Four years ago today my wife, several neighbors, and I drove to the Alewife MBTA station to take a Red Line train to the Women’s March protest in downtown Boston.
Although we tried to get an early start, the station’s lobby already was full of people trying to buy Charlie Cards, go through turnstiles and get to the platform. So many people were streaming in that it started to feel dangerous, not because the crowd was violent but because it seemed like someone could easily get crushed. Fortunately, someone at the state DOT or the MBTA decided to stop charging fares, opened turnstiles, and made it possible for all of us to make it safely to Boston.
I’m not someone who goes to lots of rallies, but I have been more than a few. And that rally was extraordinary, unlike any I’d ever been part of. The energy of that day underscored the dangers before us and offered hope that people might be able to effectively mobilize against those dark forces.
I haven’t thought about that march in a long time. But this morning, when I opened Facebook, it told me four years ago today I had posted a photo that was my most liked photo of 2017. The picture was of the crowd in the Alewife lobby, which I’d posted on Facebook. I did so in the slim but optimistic hope that someone who knew someone who knew someone at the MBTA would see it and realize they had to stop collecting fares to relived the dangerous crush. (I have no reason to believe that my Facebook post played any role in the MBTA’s decision to do what I hoped they would do.)

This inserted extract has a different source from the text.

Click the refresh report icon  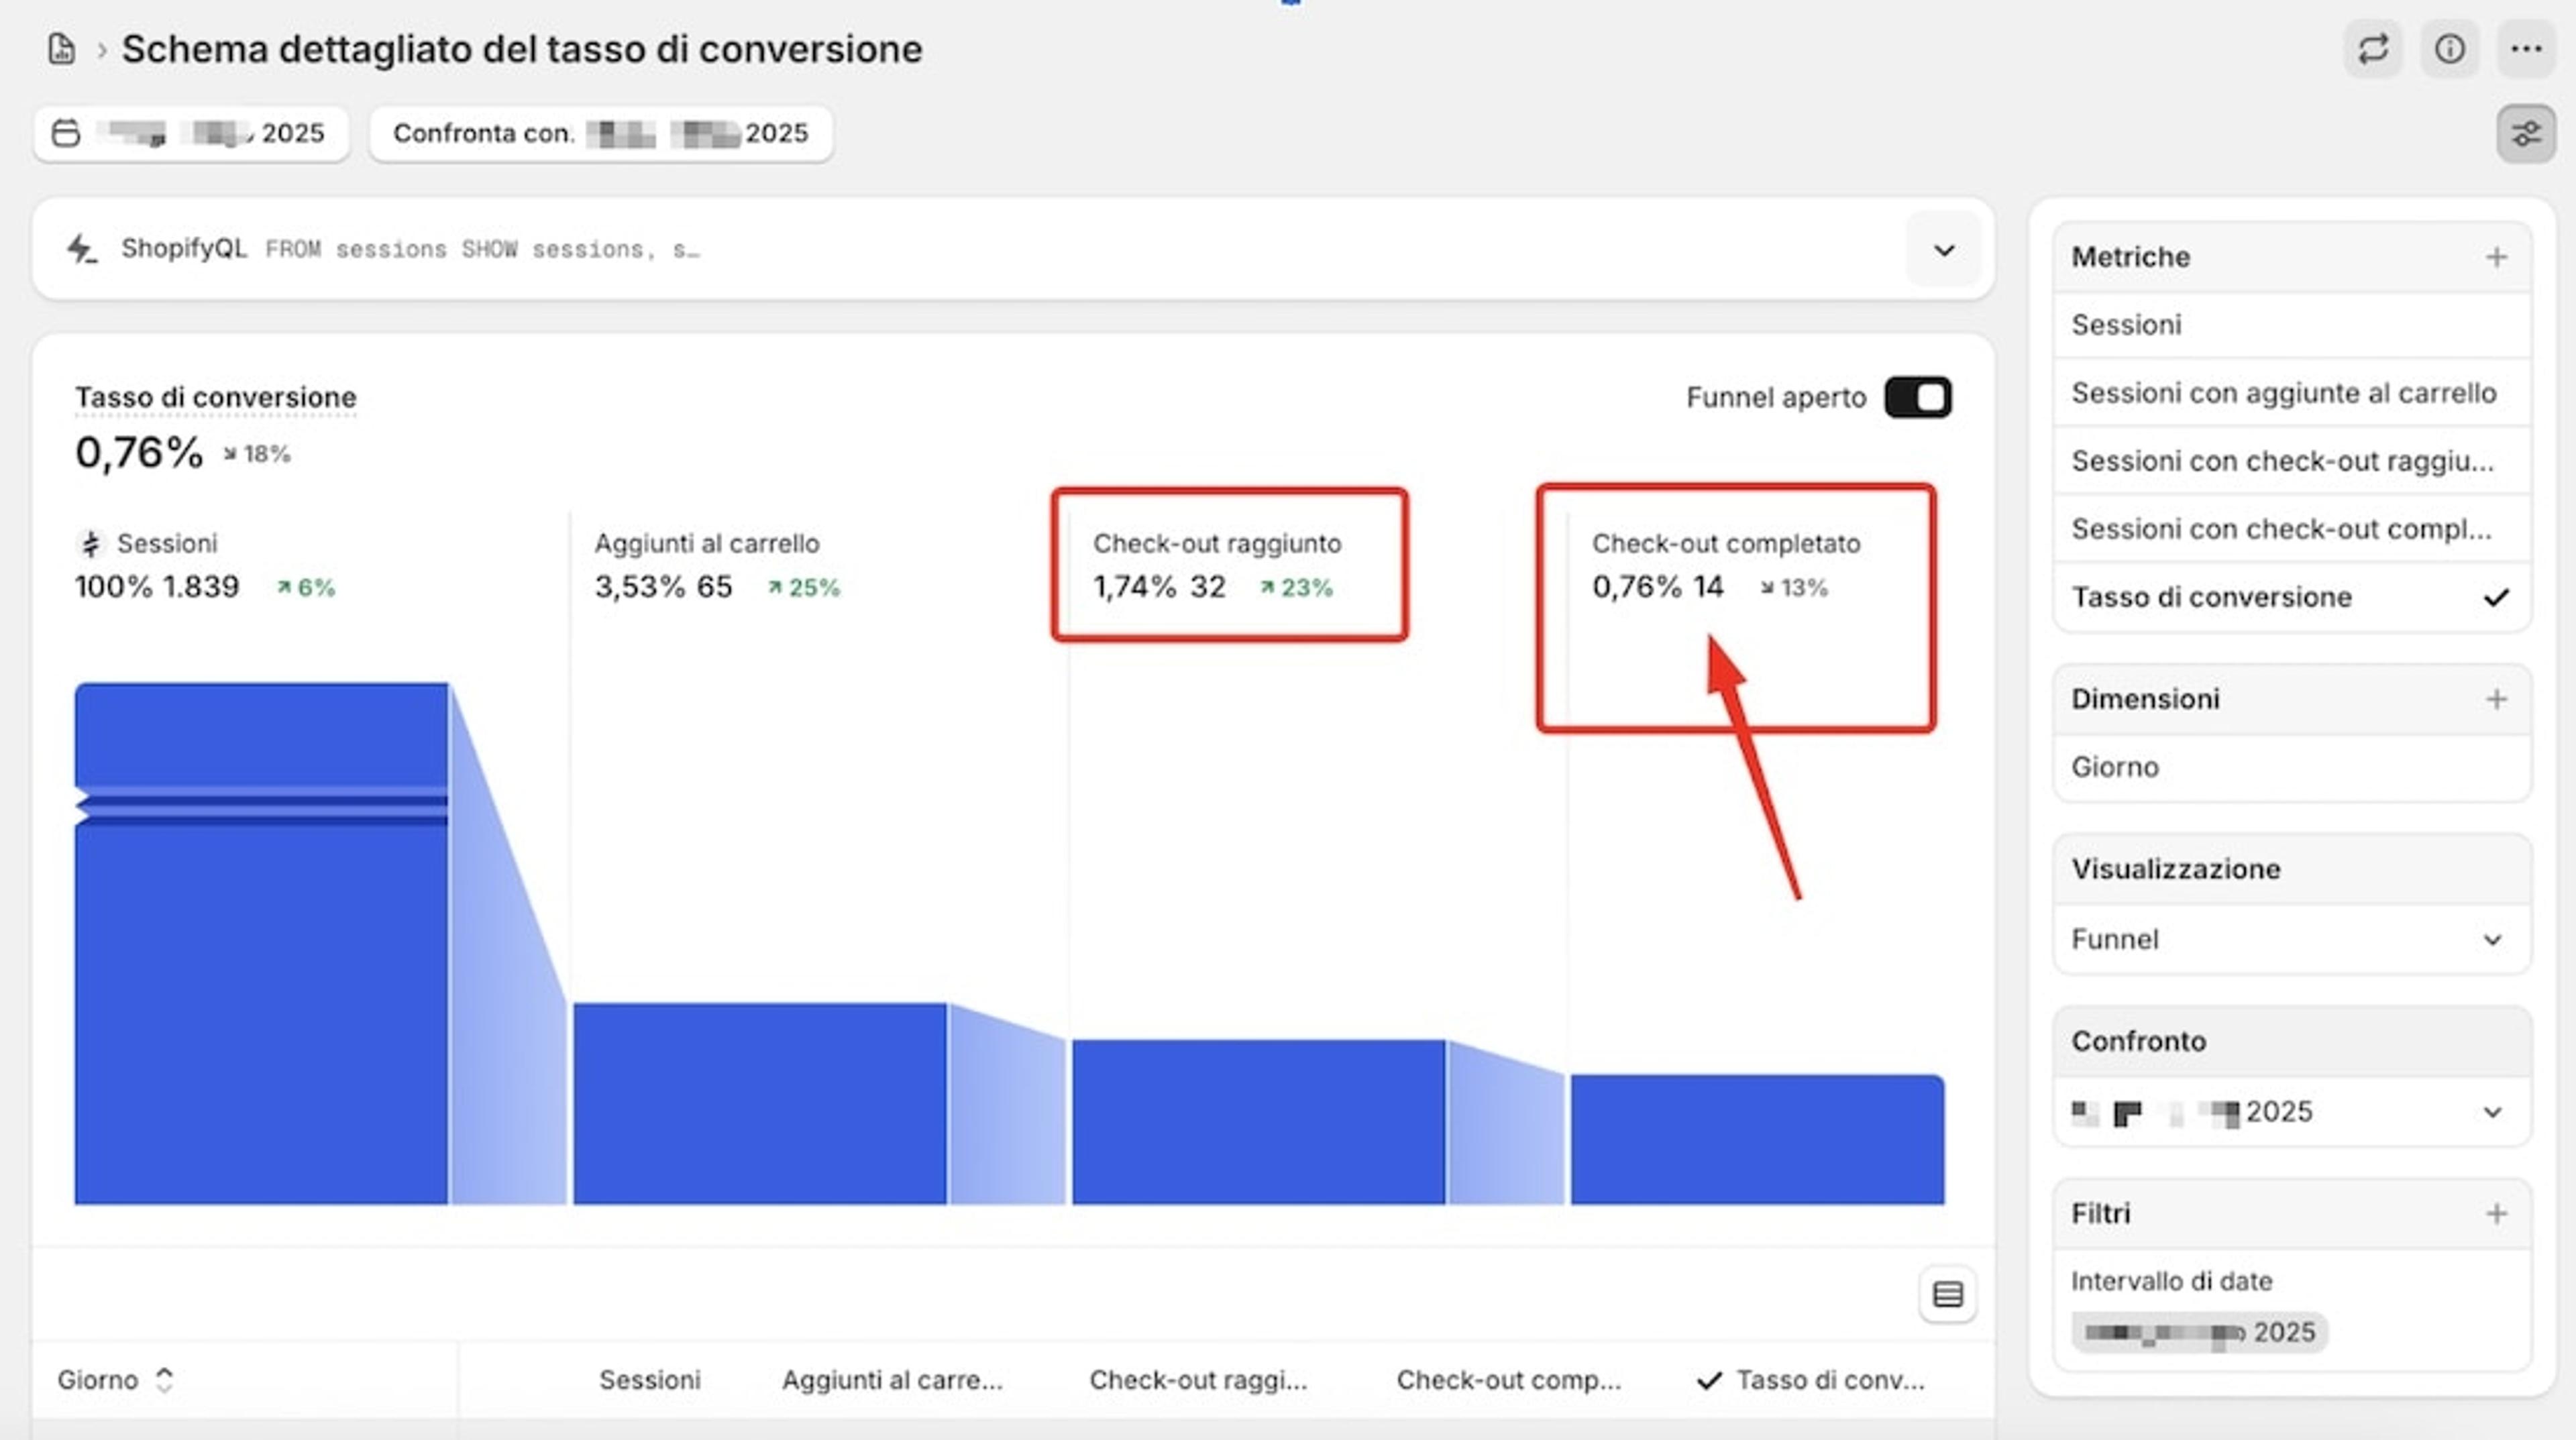point(2373,48)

Seeing the photo made me reflect on how that day provided badly needed light in a time of darkness and also helped unleash a massive amount of energy to fight that darkness. We needed that energy and hope to get through the last four years, the election, and the post-election chaos. And now it’s gotten us to the second day of what is starting out as a promising new administration.

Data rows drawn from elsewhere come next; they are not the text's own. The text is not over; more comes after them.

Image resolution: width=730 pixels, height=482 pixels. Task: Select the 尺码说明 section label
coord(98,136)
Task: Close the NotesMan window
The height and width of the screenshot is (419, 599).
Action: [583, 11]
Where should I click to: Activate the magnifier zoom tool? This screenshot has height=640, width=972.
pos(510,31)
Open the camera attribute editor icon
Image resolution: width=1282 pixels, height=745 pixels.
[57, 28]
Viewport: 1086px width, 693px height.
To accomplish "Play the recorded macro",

From my odd #stampoftheday corner of the Facebook world, I honor that day with a 50-cent stamp portraying Susan B. Anthony (who also was pictured on a 3-cent stamp issued in 1936). The 1955 stamp was issued in April 1955 on the 50th anniversary of the day the 85-year old Anthony met President Theodore Roosevelt and urged him to support a Constitutional amendment giving women the right to vote. (Anthony)
I don’t know what was said when Anthony met with Roosevelt. I do know about the words they exchanged on February 15, 1906, which was Anthony’s 86th birthday. On that day, she gave the closing remarks at the end of National American Woman Suffrage Association’s weeklong annual convention. (This turned out to be her last speech as she died less than a month later.)
Before the speech, President Roosevelt sent conventioneer organizers a congratulatory telegram which read: “Pray let me join with you in congratulating Miss Anthony upon her eighty-sixth birthday and in extending to her the most hearty good wishes for the continuation of her useful and honorable life.” Anthony, however, responded: “I wish the men would do something besides extend congratulations….I would rather have him say a word to Congress for the cause than to praise me endlessly.”
Anthony’s speech, of course, focused on the issue of suffrage, her observations about the need to keep pressing forward, even when desired changes were slow in coming. “This is a magnificent sight before me,” said Anthony, who added that over the past week she had been pleased to listen to many “wonderful addresses and speeches.”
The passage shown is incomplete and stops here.